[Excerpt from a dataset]

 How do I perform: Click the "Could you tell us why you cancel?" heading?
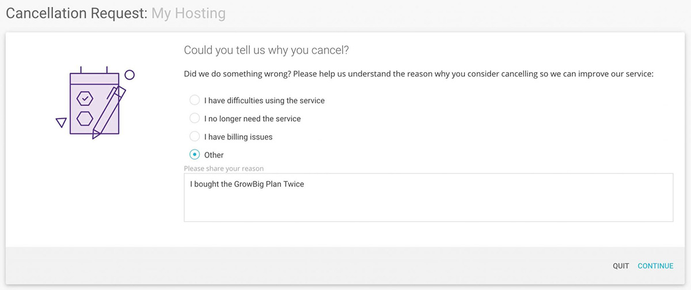coord(266,50)
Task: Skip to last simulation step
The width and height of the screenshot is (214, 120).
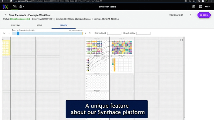Action: coord(90,33)
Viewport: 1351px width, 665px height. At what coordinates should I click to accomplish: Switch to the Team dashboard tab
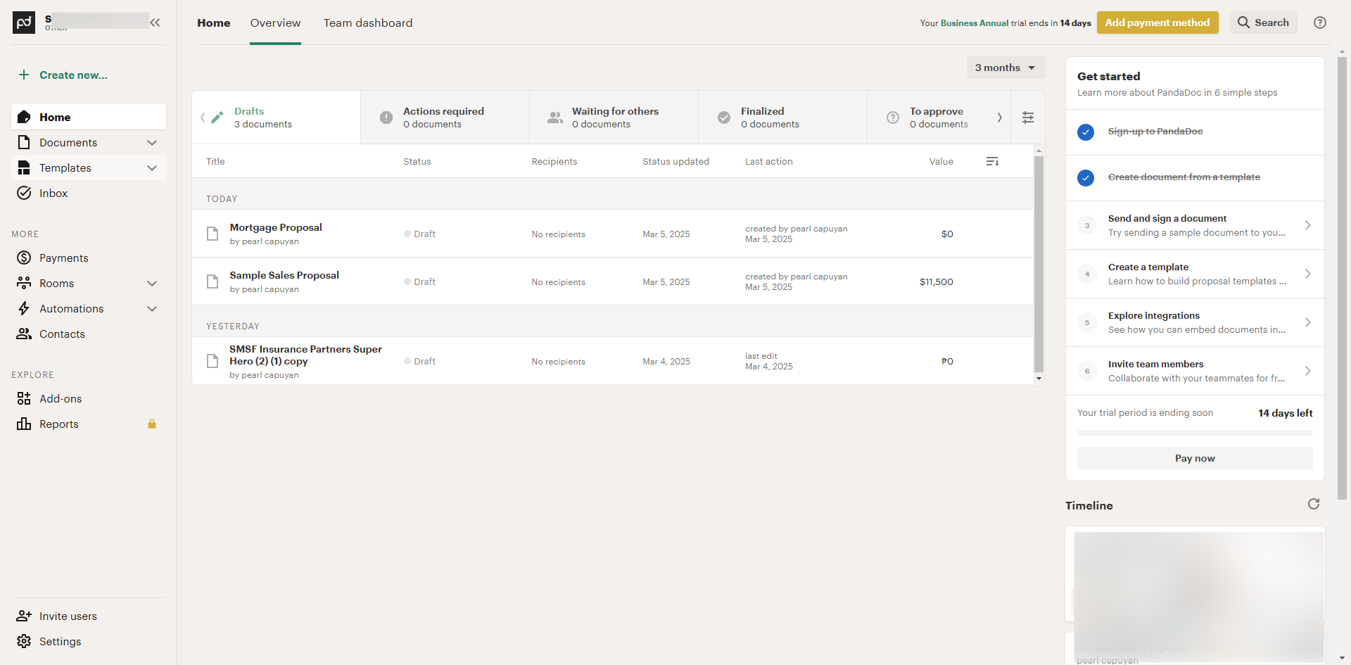pos(368,23)
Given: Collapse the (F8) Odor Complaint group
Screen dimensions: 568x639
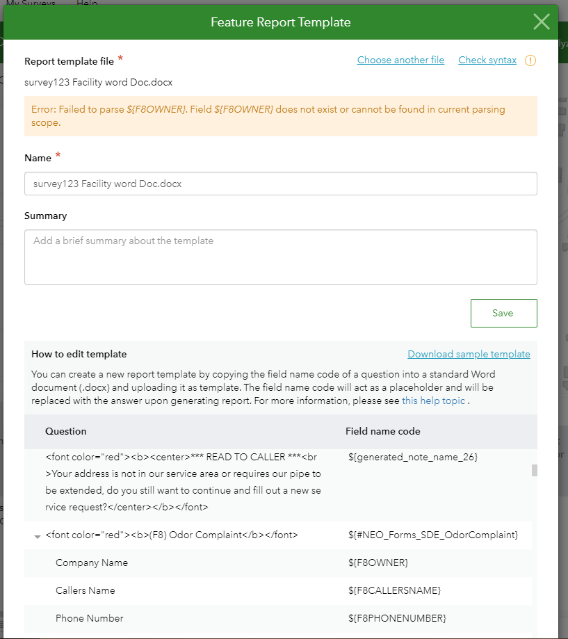Looking at the screenshot, I should (x=37, y=536).
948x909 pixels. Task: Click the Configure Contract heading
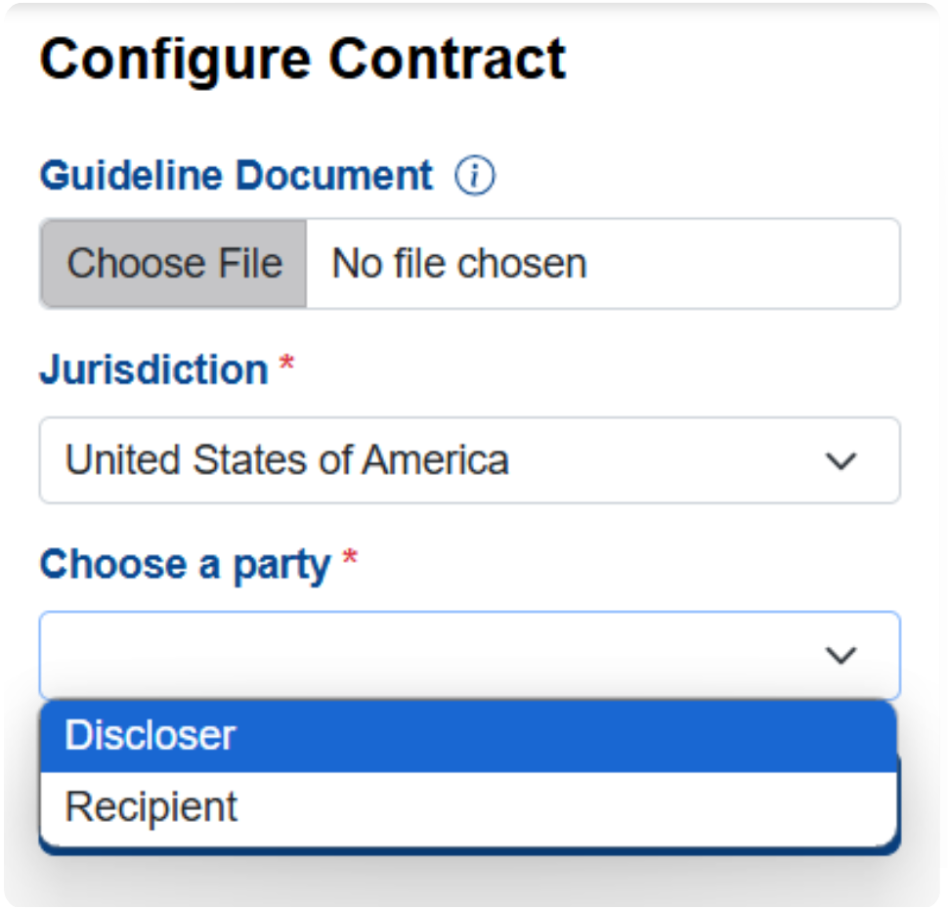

Task statement.
Copy all the entries above line for line, leaving out the pictures.

Response to the exercise.
 How do I perform: Click the "Could you tell us why you cancel?" heading?
coord(266,50)
Task: Skip to last simulation step
The width and height of the screenshot is (214, 120).
Action: coord(90,33)
Viewport: 1351px width, 665px height. At what coordinates should I click to accomplish: Switch to the Team dashboard tab
pos(368,23)
Given: Collapse the (F8) Odor Complaint group
Screen dimensions: 568x639
Looking at the screenshot, I should (x=37, y=536).
948x909 pixels. Task: Click the Configure Contract heading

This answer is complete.